§ PROVIDED MATERIAL

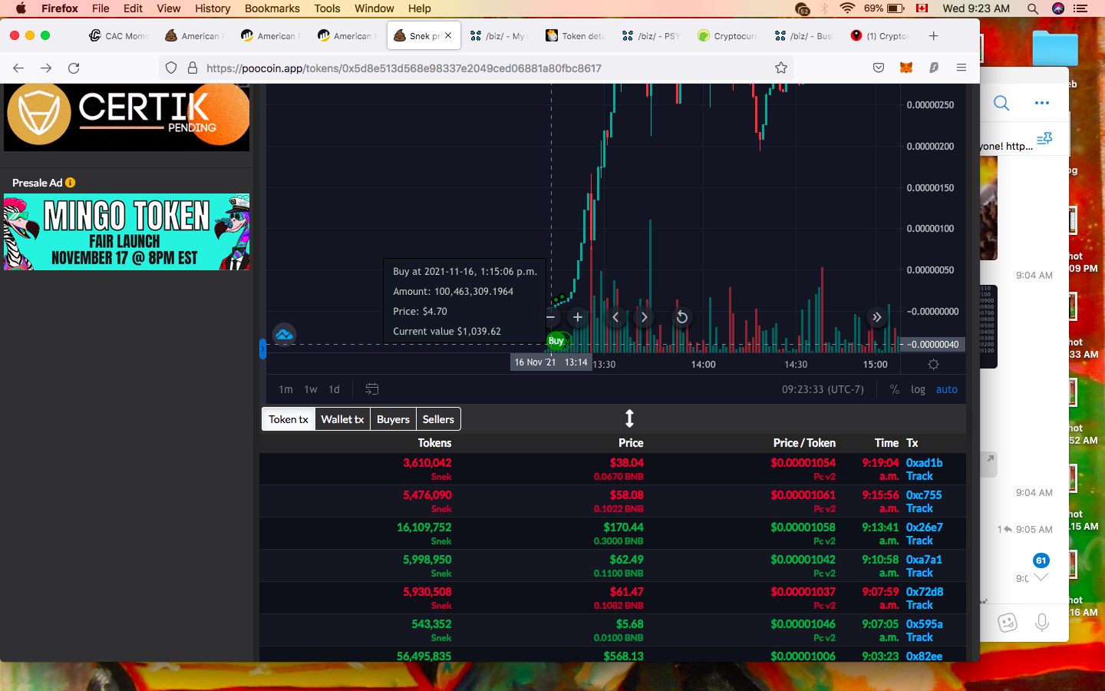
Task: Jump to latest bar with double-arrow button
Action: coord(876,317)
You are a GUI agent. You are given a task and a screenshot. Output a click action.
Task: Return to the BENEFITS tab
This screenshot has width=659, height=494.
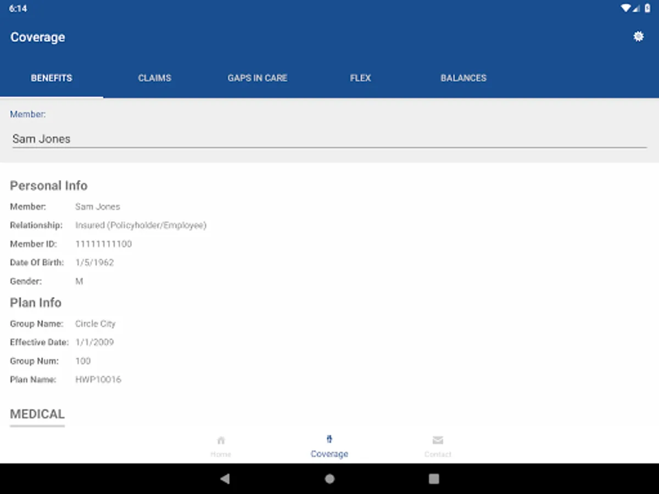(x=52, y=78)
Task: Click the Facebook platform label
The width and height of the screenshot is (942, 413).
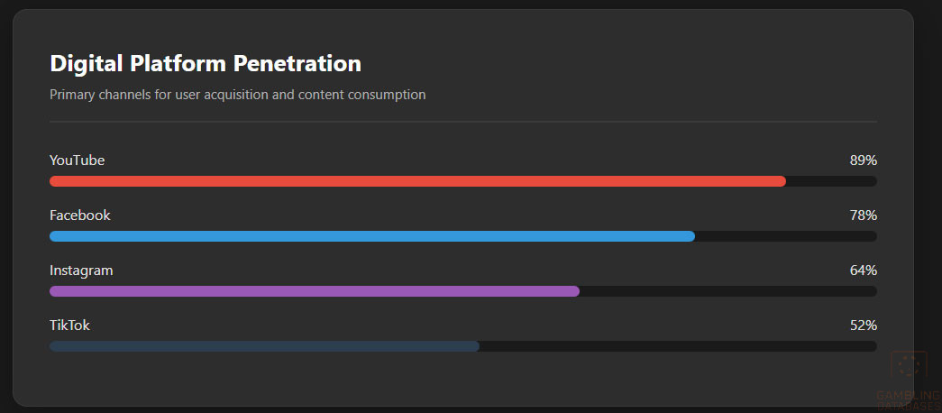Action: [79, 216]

* * *

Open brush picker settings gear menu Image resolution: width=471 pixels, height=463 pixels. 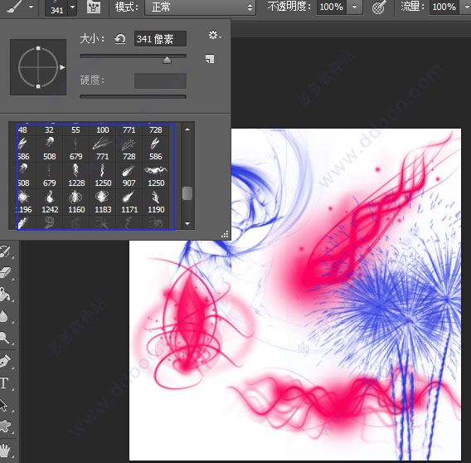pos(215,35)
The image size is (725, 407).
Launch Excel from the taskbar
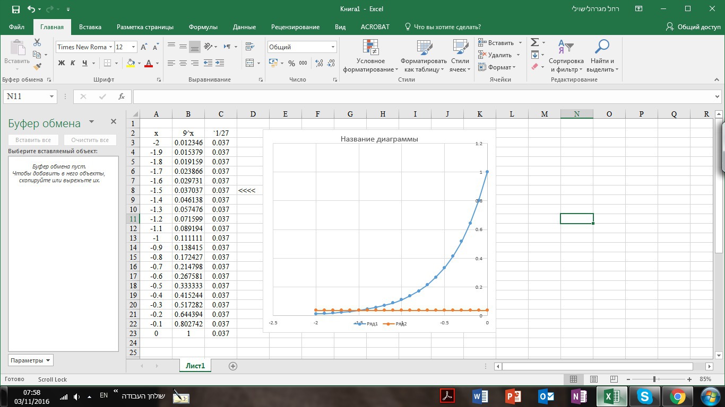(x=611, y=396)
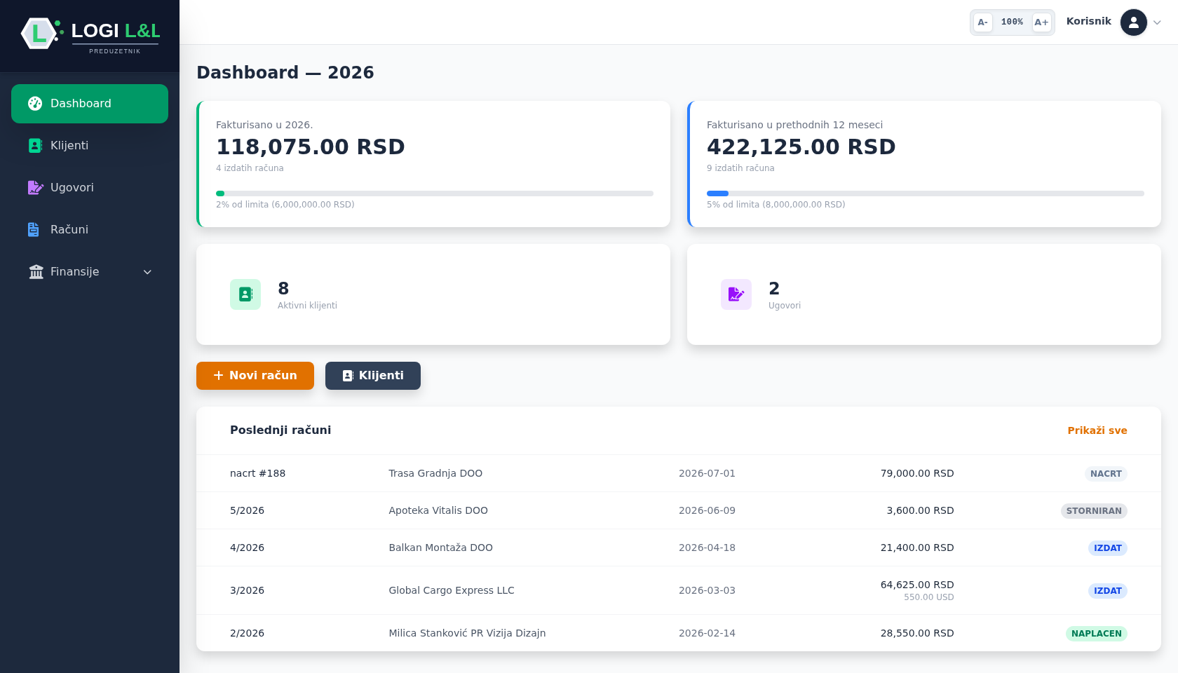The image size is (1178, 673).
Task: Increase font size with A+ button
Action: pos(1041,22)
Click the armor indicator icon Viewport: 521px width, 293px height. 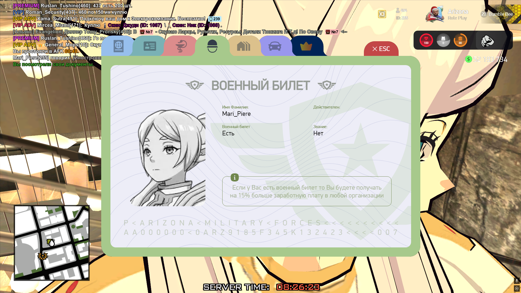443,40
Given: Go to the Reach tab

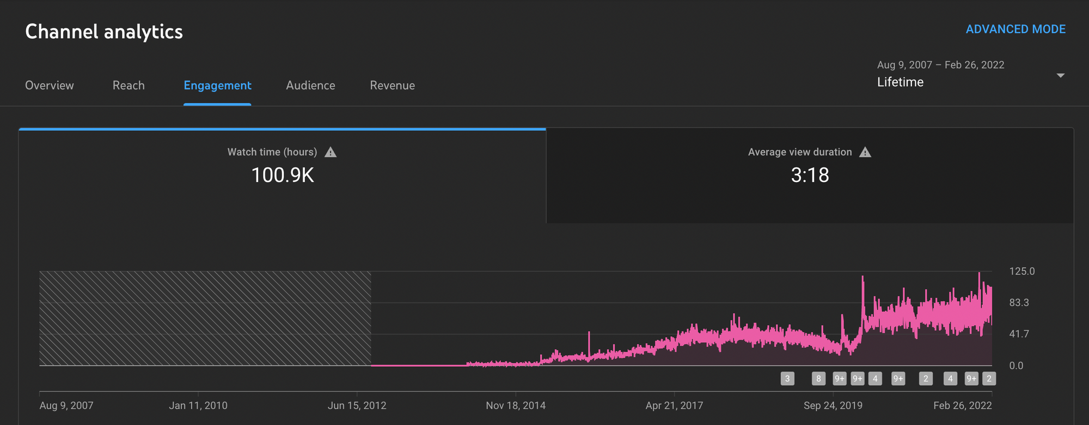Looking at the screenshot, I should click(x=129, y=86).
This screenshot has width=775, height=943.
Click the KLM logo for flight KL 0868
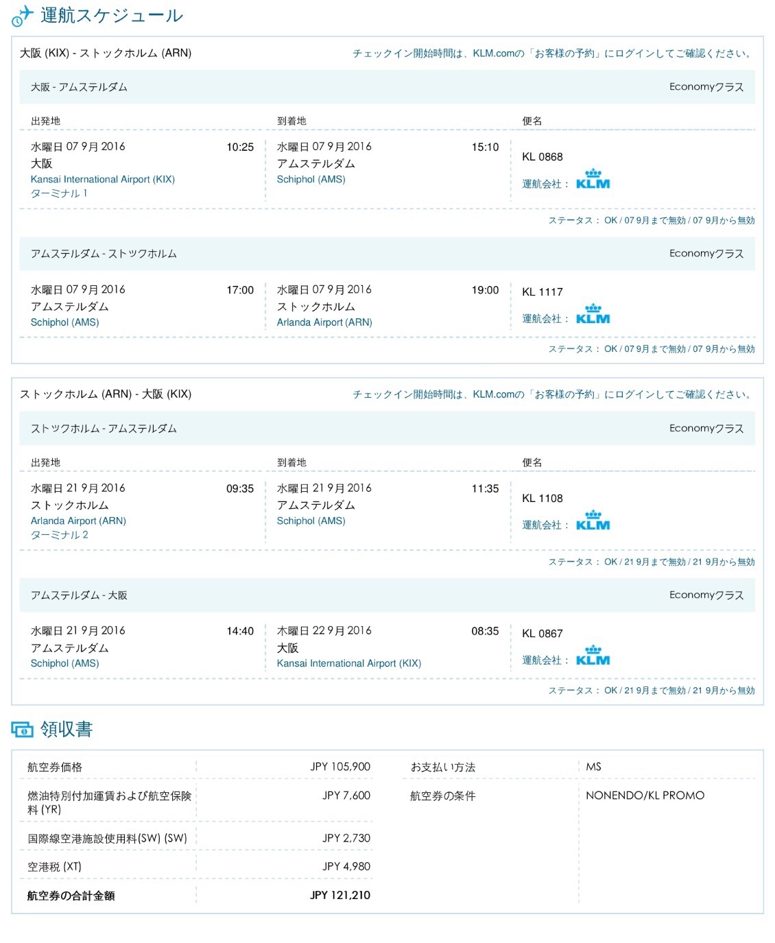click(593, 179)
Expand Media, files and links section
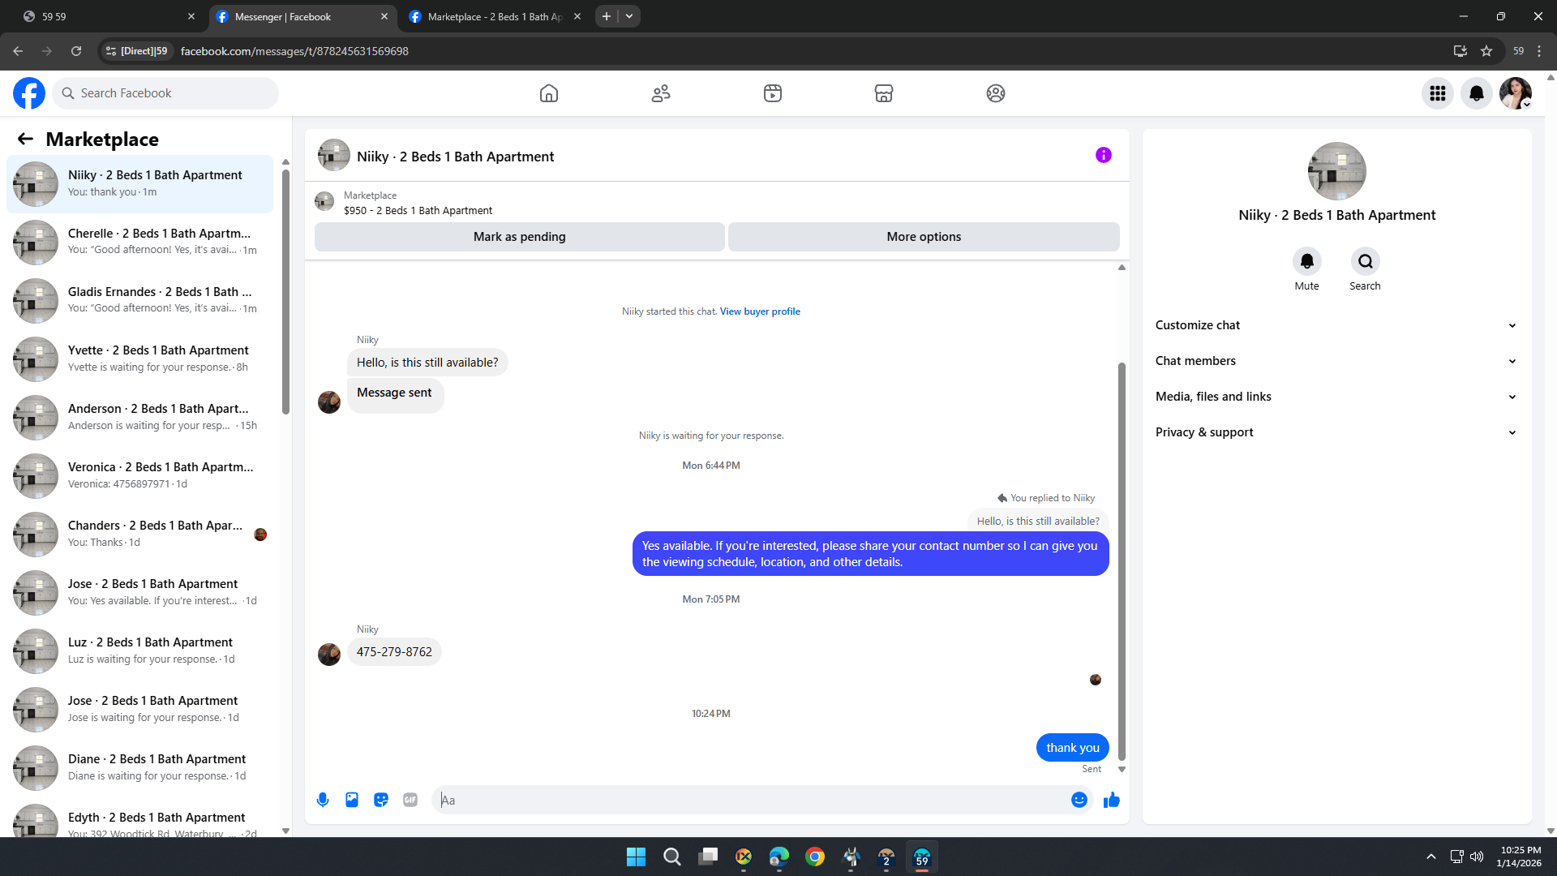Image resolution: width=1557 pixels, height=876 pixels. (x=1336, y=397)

§ WHAT IS NEEDED
Please locate every line in the items above that contains the string "This" with the same capitalization, and copy each of those lines in full.

§ OUTPUT OF THE EXERCISE
This screenshot has width=659, height=494.
This screenshot has width=775, height=943.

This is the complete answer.